TtD supplement #243 : seven questions for Monty Reid

Monty Reid is an Ottawa poet and gardener. Author of a dozen poetry collections and many chapbooks (including 5 from above/ground), his latest book, The Lockdown Elegies, will appear this fall.  

A cluster of poems from “The Lockdown Elegies” appear in the thirty-eighth issue of Touch the Donkey.

Q: Tell me about “The Lockdown Elegies.”

A: The Lockdown Elegies is a sequence of poems that is either too early or too late, a farewell to something that hasn’t disappeared yet, a premature consolation or a belated recognition. Fragmentary, slightly aphoristic, sometimes funny and sometimes scared, the poems address the stresses, the isolation and the contradictory responses in evidence to the ongoing pandemic. They try, repeatedly, to pretend it’s over.

The entire ms is indeed an elegy, for my father-in-law Jack Hill who passed away during the second lockdown. He didn’t have Covid, but the virus certainly complicated his last days. Scattered throughout the ms are short poems dedicated to other friends who have died during this period. The overall tone is subdued, but not bleak. The opportunity for quiet humour is frequent, whether it be a quick celebration of toilet paper or sex on zoom. The poems are deliberately short, disarmingly straightforward, and tenacious in their hold on the world.

While contemporary events aren’t front and centre in the poems, they contribute to the background anxiety, whether it be climate-change-driven forest fires, horrific residential school discoveries, shortages real and imagined, mask anxiety, anti-vax campaigners, etc. The virus itself doesn’t make much of an appearance in the poems, altho it too is clearly airborne around the edges. What is at the heart of the work is the sense of loss, but also a search for the conditions that make grace possible

Q: How do these poems compare to some of the other work you’ve been doing lately?

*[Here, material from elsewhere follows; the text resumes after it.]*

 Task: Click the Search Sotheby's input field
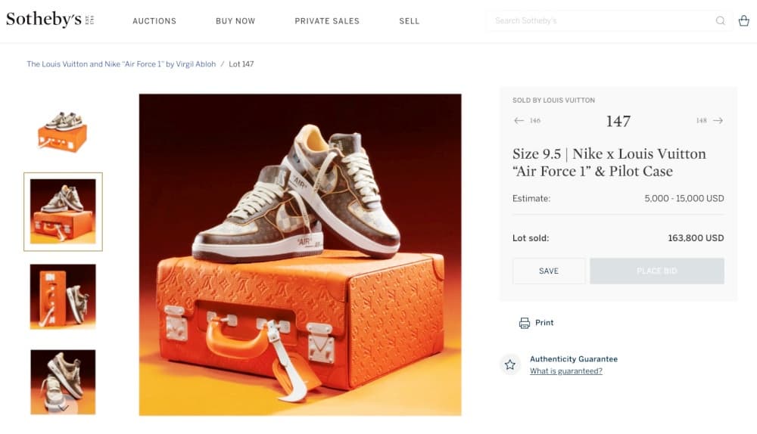pyautogui.click(x=598, y=21)
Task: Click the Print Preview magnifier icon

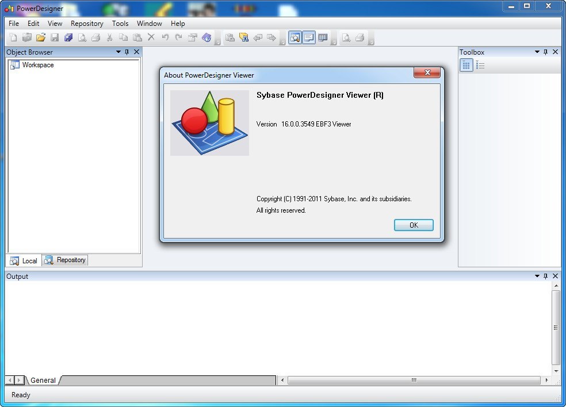Action: (82, 38)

A: This gathering of poems, all very short, respond to a specific situation, a situation shared, at least in part, by most Canadians. The thematic linkage is not unusual for my work, but the focus on something so public and politicized is a bit different. Taken together, they don't constitute a long poem – they lack the necessary attention span, and one of the things I lost during the pandemic was the ability to pay attention to much of anything for very long. So these are the fragments that remain. You can see the poems looking around for some scaffolding to enable coherence, whether it be dreams or prayers or govt policy, but none of it’s convincing. All you’re left with is the people you love. I think this book is more desperate than my other recent work.

Q: While you’ve worked intermittently on book-length works across your writing life, it would seem your past decade-plus of work has been far more focused on these larger projects, from this forthcoming work to your lengthy poem on espionage to “Host,” a project I recall hearing you read during the mid-aughts at the Ottawa Art Gallery. Has you been aware of a shift, or is this simply the way you’ve always worked?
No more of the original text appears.